What is needed is every line of the material that contains "link".

START Data for review

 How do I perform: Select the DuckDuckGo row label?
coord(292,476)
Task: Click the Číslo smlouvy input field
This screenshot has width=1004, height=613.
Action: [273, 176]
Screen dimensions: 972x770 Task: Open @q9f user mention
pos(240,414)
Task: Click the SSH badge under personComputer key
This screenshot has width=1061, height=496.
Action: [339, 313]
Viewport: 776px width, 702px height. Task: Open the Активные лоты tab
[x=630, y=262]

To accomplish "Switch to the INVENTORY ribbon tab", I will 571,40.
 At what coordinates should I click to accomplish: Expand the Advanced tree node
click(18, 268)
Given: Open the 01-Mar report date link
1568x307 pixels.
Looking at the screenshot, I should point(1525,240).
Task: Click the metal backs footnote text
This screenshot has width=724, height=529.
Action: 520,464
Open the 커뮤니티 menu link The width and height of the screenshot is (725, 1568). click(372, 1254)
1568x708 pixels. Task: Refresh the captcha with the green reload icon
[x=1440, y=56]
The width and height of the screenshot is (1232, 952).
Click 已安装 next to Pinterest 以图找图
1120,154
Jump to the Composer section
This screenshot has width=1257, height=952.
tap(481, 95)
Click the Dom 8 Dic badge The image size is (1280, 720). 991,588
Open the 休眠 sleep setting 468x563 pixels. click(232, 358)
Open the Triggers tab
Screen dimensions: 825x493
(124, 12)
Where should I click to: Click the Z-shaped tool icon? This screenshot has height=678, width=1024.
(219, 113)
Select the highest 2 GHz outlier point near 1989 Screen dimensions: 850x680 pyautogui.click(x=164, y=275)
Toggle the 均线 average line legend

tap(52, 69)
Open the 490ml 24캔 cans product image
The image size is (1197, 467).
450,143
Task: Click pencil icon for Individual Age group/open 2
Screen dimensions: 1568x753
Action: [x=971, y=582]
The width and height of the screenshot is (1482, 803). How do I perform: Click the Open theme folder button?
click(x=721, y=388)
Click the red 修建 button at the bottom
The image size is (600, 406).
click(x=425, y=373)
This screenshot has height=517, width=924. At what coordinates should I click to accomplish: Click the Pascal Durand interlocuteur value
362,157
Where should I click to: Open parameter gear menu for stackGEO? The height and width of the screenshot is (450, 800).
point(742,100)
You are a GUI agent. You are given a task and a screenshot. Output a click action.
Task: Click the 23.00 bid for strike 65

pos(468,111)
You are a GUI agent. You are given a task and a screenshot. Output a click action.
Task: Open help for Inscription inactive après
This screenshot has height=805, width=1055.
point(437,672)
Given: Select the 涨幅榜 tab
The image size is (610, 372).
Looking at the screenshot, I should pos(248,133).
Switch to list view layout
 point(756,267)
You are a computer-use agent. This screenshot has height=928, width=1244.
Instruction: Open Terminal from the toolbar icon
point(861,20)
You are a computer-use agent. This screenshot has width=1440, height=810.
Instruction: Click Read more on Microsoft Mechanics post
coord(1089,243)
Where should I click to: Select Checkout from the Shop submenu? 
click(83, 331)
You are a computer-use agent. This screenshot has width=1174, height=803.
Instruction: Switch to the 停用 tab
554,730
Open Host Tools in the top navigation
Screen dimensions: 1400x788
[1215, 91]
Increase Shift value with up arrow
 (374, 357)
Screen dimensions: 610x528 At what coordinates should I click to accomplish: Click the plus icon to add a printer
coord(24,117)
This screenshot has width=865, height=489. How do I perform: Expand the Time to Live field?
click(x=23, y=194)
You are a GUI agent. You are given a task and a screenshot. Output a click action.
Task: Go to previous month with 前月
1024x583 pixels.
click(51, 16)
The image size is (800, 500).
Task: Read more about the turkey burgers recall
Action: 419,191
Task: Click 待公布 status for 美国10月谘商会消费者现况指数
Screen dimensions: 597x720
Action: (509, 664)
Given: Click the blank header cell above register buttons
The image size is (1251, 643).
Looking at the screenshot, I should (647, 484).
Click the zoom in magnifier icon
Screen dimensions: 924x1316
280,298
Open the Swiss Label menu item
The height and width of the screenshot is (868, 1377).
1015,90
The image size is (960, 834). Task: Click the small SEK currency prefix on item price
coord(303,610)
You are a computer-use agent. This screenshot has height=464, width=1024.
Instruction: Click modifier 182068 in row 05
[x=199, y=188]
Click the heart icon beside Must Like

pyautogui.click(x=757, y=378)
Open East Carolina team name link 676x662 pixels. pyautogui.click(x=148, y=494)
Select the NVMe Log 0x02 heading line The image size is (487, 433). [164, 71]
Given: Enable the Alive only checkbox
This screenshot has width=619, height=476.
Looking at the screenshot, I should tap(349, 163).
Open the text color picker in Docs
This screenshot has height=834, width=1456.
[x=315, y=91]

END Data for review

* [Solution for this task]
Given: Open the 01-Mar report date link
Open the 커뮤니티 menu link The width and height of the screenshot is (725, 1568). click(372, 1254)
Open East Carolina team name link 676x662 pixels. pyautogui.click(x=148, y=494)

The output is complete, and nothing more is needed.